Booth Id:
CELL038
Category:
Cellular and Molecular Biology
Year:
2024
Finalist Names:
Jones, Zachary (School: Hart High School)
Abstract:
Immunotherapy involves exposing patients to small amounts of the allergen to desensitize their immune systems. This can be dangerous to patients who experience anaphylactic reactions to the allergen. The advent of recombinant technology creates the possibility of engineering biosimilar proteins that are less allergenic than the original and, thus, safer to use in immunotherapy.
This study aims to modify an immunoglobulin E (IgE) binding site of hyaluronidase (Api m 2) protein in bee venom to reduce the ability of the IgE antibody to bind to this site. We used Genscript to develop four plasmids encoding biosimilar variants of hyaluronidase, modified at the IgE binding site, with various degrees of mutations from conservative replacement of amino acids to deletion of the binding site. Mutations were selected based on simulations run on AlphaFold, which helped identify the structural impact of the mutations.

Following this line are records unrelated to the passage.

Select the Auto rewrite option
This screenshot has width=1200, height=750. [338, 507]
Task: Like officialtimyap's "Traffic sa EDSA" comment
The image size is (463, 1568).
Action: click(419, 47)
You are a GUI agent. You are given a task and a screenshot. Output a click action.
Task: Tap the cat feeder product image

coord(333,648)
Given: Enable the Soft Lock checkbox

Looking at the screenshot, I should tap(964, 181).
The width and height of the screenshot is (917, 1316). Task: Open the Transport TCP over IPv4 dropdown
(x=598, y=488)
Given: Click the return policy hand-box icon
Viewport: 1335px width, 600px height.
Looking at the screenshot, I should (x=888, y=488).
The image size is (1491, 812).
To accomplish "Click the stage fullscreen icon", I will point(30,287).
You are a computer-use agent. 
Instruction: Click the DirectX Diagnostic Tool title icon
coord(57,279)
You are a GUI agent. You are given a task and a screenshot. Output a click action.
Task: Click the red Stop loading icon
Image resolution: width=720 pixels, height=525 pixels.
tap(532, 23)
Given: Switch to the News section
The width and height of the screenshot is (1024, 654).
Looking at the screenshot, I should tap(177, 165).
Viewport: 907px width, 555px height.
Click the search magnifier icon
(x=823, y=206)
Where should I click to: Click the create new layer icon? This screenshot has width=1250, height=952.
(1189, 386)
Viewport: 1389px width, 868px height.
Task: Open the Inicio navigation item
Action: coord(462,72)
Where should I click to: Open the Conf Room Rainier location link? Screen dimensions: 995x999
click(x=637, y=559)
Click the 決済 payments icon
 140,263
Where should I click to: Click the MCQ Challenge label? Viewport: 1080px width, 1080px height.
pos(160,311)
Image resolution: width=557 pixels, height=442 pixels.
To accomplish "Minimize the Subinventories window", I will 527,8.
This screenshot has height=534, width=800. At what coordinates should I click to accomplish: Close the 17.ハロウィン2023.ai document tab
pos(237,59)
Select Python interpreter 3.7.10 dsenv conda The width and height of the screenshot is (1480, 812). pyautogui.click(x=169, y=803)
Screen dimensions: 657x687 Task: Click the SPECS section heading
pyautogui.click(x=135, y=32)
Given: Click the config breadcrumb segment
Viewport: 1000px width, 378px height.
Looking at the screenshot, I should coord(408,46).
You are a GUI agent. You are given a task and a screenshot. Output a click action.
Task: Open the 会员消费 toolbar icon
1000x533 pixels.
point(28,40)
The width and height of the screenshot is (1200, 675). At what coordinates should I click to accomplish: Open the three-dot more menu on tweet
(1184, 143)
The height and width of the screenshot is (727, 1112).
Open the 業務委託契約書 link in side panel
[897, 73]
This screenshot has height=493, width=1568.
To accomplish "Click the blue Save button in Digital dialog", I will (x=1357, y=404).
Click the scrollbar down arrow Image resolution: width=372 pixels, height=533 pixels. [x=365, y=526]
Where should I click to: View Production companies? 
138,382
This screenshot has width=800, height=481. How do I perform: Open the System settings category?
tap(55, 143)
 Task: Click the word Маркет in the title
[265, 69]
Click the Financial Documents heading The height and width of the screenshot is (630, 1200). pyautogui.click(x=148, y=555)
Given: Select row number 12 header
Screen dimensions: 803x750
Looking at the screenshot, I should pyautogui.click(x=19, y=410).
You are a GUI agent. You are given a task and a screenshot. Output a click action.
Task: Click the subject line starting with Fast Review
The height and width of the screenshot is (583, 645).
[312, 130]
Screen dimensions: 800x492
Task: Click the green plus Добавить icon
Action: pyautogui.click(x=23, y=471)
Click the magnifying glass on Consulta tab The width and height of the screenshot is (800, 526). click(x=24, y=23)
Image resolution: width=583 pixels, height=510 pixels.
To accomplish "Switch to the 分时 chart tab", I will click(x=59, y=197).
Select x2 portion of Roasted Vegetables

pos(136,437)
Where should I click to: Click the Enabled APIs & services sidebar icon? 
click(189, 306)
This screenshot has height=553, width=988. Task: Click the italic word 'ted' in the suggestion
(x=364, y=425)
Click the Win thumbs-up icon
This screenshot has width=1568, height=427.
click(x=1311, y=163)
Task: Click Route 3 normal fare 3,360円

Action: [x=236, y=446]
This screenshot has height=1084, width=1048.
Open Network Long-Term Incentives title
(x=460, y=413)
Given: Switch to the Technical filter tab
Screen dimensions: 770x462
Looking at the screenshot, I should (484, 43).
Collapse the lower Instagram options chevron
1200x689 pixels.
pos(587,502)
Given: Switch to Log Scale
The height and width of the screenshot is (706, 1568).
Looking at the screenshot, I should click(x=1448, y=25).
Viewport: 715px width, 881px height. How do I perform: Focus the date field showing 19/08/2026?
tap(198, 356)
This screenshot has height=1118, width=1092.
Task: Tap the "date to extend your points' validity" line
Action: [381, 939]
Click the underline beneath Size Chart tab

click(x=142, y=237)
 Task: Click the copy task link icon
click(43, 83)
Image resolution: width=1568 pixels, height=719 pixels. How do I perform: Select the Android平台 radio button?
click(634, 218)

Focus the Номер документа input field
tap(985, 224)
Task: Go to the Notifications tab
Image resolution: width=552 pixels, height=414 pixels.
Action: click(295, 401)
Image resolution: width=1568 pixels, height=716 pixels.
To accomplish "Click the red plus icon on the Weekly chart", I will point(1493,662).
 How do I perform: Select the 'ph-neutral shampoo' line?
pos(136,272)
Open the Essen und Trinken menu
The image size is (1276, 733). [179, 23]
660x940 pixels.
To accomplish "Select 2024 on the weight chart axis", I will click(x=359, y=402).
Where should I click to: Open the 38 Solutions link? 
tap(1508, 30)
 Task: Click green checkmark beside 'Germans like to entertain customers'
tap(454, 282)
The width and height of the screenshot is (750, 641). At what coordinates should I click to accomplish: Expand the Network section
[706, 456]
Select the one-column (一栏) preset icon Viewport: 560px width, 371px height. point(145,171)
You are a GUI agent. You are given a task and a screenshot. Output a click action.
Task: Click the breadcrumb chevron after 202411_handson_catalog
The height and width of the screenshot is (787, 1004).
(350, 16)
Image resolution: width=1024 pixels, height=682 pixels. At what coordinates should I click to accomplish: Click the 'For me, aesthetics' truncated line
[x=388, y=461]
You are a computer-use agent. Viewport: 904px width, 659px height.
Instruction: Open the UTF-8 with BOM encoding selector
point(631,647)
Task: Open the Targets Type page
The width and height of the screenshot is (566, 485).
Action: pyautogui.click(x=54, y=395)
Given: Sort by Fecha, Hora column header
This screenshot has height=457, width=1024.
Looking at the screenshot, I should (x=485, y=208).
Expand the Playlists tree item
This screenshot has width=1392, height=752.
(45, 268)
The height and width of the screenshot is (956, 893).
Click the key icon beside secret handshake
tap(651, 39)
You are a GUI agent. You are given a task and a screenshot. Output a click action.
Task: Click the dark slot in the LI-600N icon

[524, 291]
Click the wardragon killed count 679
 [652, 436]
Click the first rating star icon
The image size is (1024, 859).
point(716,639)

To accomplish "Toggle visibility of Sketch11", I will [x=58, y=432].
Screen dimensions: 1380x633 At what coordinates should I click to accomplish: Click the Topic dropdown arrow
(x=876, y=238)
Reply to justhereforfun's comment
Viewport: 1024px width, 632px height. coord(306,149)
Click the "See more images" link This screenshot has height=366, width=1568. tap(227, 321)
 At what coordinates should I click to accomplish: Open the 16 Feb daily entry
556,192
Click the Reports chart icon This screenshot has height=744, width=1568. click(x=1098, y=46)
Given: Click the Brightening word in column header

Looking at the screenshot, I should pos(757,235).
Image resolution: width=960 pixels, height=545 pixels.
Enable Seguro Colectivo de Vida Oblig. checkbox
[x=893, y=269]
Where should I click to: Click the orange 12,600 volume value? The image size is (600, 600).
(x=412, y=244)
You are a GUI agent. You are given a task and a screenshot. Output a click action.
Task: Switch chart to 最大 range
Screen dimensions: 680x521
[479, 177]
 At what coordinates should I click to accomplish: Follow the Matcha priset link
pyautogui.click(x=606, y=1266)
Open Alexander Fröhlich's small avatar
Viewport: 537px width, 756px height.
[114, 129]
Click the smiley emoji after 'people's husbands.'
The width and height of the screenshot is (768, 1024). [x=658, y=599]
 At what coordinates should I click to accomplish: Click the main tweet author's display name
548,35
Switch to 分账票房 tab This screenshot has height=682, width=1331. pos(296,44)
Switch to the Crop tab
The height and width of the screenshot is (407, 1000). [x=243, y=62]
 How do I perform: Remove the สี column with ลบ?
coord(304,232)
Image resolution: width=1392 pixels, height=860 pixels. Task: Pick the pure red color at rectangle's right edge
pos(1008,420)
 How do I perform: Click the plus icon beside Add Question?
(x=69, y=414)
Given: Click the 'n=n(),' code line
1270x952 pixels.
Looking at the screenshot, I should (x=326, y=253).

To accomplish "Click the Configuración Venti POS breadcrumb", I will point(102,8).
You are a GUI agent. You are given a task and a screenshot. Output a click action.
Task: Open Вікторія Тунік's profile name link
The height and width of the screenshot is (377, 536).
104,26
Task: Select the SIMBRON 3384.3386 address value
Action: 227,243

We expressed the native protein and these modified variants of hyaluronidase by transforming Escherichia coli (E. coli) with our plasmids. We evaluated their allergenicity using an enzyme-linked immunosorbent assay (ELISA). We extracted the protein and measured the yield via a competitive ELISA that detects polyhistidine tags (his-tag). Then, we ran an indirect ELISA using a chimeric monoclonal IgE antibody that binds to the specific binding site we modified.
Results indicate that the more severe the mutation, the less affinity the antibody has for the protein's binding site. The next steps would include testing the variants on human sera. We hope this project will further knowledge of potential immunotherapy options for anaphylactic reactions.